■ **PAGE TEXT**:
======
Bigi, Julian P., Harman, W. Hill, Lassalle-Kaiser, Benedikt, Robles, Damon M., Stich, Troy A., Yano, Junko, Britt, R. David, Chang, Christopher J.
Journal of the American Chemical Society 2012 v.134 no.3 pp. 1536-1542
Fourier transform infrared spectroscopy, X-ray absorption spectroscopy, absorption, acetonitrile, electron paramagnetic resonance spectroscopy, iron, mass spectrometry, oxidation, trimethylamine
We report the generation and characterization of a new high-spin iron(IV)–oxo complex supported by a trigonal nonheme pyrrolide platform. Oxygen-atom transfer to [(tpaᴹᵉˢ)Feᴵᴵ]⁻ (tpaᴬʳ = tris(5-arylpyrrol-2-ylmethyl)amine) in acetonitrile solution affords the Fe(III)–alkoxide product [(tpaᴹᵉˢ²ᴹᵉˢᴼ)Feᴵᴵᴵ]⁻ resulting from intramolecular C–H oxidation with no observable ferryl intermediates. In contrast, treatment of the phenyl derivative [(tpaᴾʰ)Feᴵᴵ]⁻ with trimethylamine N-oxide in acetonitrile solution produces the iron(IV)–oxo complex [(tpaᴾʰ)Feᴵⱽ(O)]⁻ that has been characterized by a suite of techniques, including mass spectrometry as well as UV–vis, FTIR, Mössbauer, XAS, and parallel-mode EPR spectroscopies. Mass spectral, FTIR, and optical absorption studies provide signatures for the iron–oxo chromophore, and Mössbauer and XAS measurements establish the presence of an Fe(IV) center. Moreover, the Fe(IV)–oxo species gives parallel-mode EPR features indicative of a high-spin, S = 2 system. Preliminary reactivity studies show that the high-spin ferryl tpaᴾʰ complex is capable of mediating intermolecular C–H oxidation as well as oxygen-atom transfer chemistry.
======
■ **REQUEST**: Please state which reagent, according to the abstract, converts the phenyl derivative into the iron(IV)–oxo complex.

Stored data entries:
======
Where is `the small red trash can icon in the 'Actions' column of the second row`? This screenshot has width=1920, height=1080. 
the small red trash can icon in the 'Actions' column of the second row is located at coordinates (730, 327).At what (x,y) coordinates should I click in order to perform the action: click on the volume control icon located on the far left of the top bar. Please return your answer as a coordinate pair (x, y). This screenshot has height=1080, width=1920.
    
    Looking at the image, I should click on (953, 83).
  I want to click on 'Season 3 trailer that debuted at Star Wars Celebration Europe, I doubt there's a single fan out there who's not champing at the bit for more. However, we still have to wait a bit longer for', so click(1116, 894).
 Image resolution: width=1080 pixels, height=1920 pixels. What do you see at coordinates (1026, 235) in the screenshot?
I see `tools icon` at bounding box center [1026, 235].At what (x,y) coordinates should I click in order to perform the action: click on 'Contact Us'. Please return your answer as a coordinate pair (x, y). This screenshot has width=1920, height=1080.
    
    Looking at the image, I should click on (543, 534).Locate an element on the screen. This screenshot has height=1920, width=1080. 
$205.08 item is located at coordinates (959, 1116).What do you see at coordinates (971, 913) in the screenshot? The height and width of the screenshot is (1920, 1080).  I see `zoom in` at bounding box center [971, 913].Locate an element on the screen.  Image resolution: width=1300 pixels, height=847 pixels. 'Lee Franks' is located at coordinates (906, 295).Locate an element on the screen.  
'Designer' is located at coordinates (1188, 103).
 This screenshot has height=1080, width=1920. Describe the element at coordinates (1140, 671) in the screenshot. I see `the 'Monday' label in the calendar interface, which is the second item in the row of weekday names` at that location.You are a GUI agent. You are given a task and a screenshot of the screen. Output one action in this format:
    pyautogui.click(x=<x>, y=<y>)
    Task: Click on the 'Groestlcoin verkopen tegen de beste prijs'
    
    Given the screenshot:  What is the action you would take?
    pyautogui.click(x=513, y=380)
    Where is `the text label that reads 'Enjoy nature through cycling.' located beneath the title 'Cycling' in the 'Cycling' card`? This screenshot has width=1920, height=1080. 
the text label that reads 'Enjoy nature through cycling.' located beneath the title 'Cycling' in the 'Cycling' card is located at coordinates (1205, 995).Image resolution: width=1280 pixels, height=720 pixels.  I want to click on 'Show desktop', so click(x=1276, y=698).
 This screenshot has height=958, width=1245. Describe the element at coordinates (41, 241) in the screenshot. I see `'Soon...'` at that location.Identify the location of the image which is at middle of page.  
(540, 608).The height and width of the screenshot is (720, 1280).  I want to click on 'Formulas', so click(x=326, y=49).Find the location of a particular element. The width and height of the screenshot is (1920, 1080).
======
■ **OUTPUT FOR THIS TASK**: Trimethylamine N-oxide, used in acetonitrile solution.